When we came in, we saw the following wall mural:
…which I stared at for a bit because while I quite like hairless cats, and I am terribly amused by the conjunction of cats and yoga, somehow adding these things together broke my brain. (Also, it seemed like possibly uncomfortable appropriation, but I may be reading too much there.)
Inside the cat cafe, we discovered that just in case the flesh and blood cats were insufficient, there were lots of cat objects to compensate:
I didn’t open the Cat-opoly to see what was inside, but I suppose it’s quite possible that I could have spent the time we paid to get into the cat room playing cat monopoly instead. On the other hand, if the cats at KitTea are anything like the cats in Chez Swirsky, they would have made short work of the game by scattering everything and then plopping down on the board.
There were also some cat toys that I’m surprised to find I didn’t photograph, such as Tetris scratching posts, and a giant cat-hamster wheel.
The cats themselves were pretty lackadaisical. It was the evening and they had been accepting the petting of strangers with good grace all day so they were tired. Also, they were cats, so they were tired.
This dilute tortoiseshell did decide she wanted human company, jumping straight onto someone’s lap and subsequently refusing to move:
This brown tabby was happy to let people pet him as long as they didn’t expect him to get up:
This gorgeous orange fluffball spent most of his time hanging out on wall-mounted shelves, but eventually came down and sat by my friend and me. Periodically, he accepted head and shoulder petting.

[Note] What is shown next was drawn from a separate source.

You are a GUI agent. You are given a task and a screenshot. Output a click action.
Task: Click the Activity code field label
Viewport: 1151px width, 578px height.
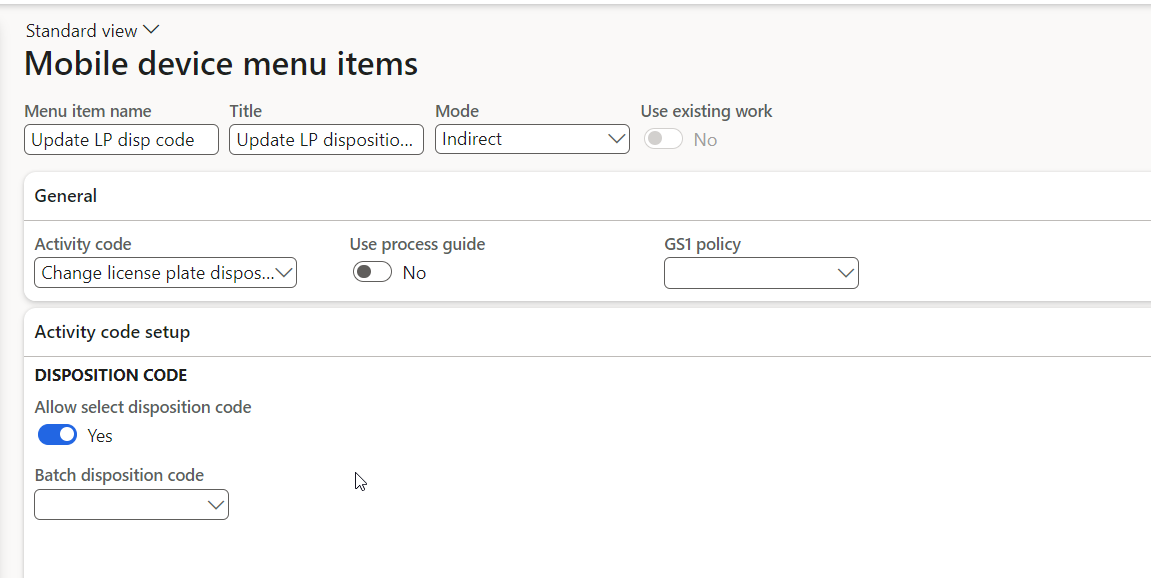(83, 244)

I don’t think this orange and white tabby ever came down, though.
There were other cats, and I petted some of them, but either I decided I didn’t want to take pictures of them, or the photos were so bad I’ve blocked them out. But there were other soft, purring creatures about.
I like the wall-mounted cat furniture. When we move, I want to get a bunch of it, so that our five cats have more room to roam and aren’t argh just on us all the time Jesus Christ cat why don’t you stop standing on my chest
A cat cafe is to some extent wasted on someone who has five cats. When I want to pet a cat, I pet a cat. When I want to pet a bunch of cats, I pet a bunch of cats. When I want to see cats interacting, I toss Pete at his nephew or his brother, and they adorably groom each other. When I want to see a cat playing, one is always in the mood. And my cats are always excited to see me since I’m not a stranger.
It’s still totally worth it to poke around a cat cafe if you are cat-deprived in your life, or merely suffering from the slight cat deprivation that results when one has less than five cats. (Five cats. Headdesk.) And ESPECIALLY if you are thinking of adopting a cat because the cats at Kit Tea are looking for homes.
I need to take a Benadryl just thinking about that.
Isn’t Gough and Page in San Francisco? The website is pretty insistent that Kit Tea is in S. F.
Yeah, it is; the location is actually named correctly in the title. I don’t feel like changing it because I’d have to do so across several venues.
Well, for the record, Oakland does have a cat cafe, the first one in the US: the very fine and dandy Cat Town Cafe. Where this excellent Key and Peele video was filmed just last week!